Coming of age circa 1996 in Waterbury, Connecticut, a chilly, gritty industrial city of abandoned brass factories and the workers left behind, Elsie dreams of a fast car out of town. Instead, and perhaps inevitably, she finds herself stuck, succumbing to the attentions of Bashkim, an Albanian line cook at the Betsy Ross Diner, where she slings fried foods for locals as a waitress. Bashkim, who has a wife back in Albania he says he plans to divorce, tells 18-year-old Elsie she’s the most beautiful girl he’s ever seen, teaches her to drive a stick shift, and promises to buy her whatever she wants when his investments pay off. Then he gets Elsie pregnant and sticks around long enough to compel her to keep the baby—a daughter, it turns out—but not long enough to help raise her. First-time novelist Aliu switches quickly between Elsie’s story and that of her daughter, Luljeta, whom we meet when she is 17 and confronting her own urge to escape her fate as a fatherless child in a dead-end town of dusty dreams. Lulu, a bright young woman who has always worked hard and followed the rules, finds herself suddenly doubtful of her own future and scornful of the mother who, while dedicated to providing for her, has not provided answers about her past. And so Lulu goes looking for them in places both unfamiliar and, ultimately, long known. Aliu’s riveting, sensitive work shines with warmth, clarity, and a generosity of spirit. Her characters are nuanced and real, capable of taking risks, making mistakes, and growing in unexpected ways.
Aliu’s writing is polished and precise, bringing her characters glowingly to life.
This exquisite debut short story collection speaks to the ways women and girls define themselves and delineate their paths.

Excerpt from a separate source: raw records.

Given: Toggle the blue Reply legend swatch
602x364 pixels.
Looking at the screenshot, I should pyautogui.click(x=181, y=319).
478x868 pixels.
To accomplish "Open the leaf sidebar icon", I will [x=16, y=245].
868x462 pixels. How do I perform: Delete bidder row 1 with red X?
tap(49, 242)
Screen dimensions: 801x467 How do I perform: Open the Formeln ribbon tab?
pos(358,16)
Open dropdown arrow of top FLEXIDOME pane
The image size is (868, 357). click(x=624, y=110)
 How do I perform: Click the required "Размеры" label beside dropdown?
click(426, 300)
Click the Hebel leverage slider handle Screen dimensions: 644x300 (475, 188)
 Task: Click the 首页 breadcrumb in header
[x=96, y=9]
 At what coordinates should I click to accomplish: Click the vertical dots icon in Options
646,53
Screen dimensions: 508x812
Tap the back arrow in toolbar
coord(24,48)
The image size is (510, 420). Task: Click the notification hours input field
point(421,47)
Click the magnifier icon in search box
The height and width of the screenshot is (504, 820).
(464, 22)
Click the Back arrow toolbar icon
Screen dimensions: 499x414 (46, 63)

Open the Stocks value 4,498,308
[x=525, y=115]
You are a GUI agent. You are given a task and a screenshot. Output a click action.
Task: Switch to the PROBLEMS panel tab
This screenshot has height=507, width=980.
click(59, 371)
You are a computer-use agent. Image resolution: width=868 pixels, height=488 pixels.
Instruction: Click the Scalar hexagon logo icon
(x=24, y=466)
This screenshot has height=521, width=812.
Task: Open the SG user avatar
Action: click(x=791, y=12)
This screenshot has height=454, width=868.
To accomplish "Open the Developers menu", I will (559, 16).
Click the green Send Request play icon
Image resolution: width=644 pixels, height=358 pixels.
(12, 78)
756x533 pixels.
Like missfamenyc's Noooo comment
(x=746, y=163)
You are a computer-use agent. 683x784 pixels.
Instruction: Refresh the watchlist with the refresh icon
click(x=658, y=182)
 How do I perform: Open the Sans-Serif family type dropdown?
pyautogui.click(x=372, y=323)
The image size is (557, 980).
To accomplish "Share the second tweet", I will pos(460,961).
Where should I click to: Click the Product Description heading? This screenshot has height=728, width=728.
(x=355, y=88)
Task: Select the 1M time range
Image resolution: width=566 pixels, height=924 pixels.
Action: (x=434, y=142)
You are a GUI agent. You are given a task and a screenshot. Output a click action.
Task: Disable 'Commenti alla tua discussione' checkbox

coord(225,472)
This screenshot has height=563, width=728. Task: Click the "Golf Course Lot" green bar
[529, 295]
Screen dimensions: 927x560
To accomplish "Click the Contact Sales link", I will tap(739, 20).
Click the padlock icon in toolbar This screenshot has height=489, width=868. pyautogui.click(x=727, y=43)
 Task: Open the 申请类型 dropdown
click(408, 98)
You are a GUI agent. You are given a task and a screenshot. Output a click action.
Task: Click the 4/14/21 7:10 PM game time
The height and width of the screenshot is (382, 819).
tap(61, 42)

A teenage girl acclimating to her mother’s death and its effect on her family leaps into the bracing waters of first love. A woman absorbing the end of her marriage forges a friendship with the woman next door whose choices and losses shed light on her own. Another young woman takes in a boyfriend’s departure by connecting with a stranger and taking stock of the things her ex has taught her, the bits of knowledge he has left behind, and the aspects of herself that remain. A teenager and the widower whose young children she babysits connect across the empty space his wife has left behind. The protagonists of Lazarin’s stories—daughters, mothers, siblings, girlfriends, wives—are gauging their strengths and soft spots, the ways in which they are independent and intertwined with those around them, their appetites for and aversions to risk and heartache, the truths they choose to know and those they cannot escape. These young women and girls—many of them white, middle-class New Yorkers, some living in the city, others outside of it—have their own particular interests and quirks, their own experiences and inclinations, their own losses and hopes with which to contend. Yet readers may see in them glimpses of their own stories and struggles, their own choices about how and when to act. “It’s my hope that this book adds to a conversation about the importance of women’s stories, of the domestic, of the subtle and often unspoken ways women care for each other and ourselves,” Lazarin writes in the advance galley of the book. Mission accomplished.
Sensitive, intricate, and quietly powerful, Lazarin’s stories give voice to women learning to live on their own terms.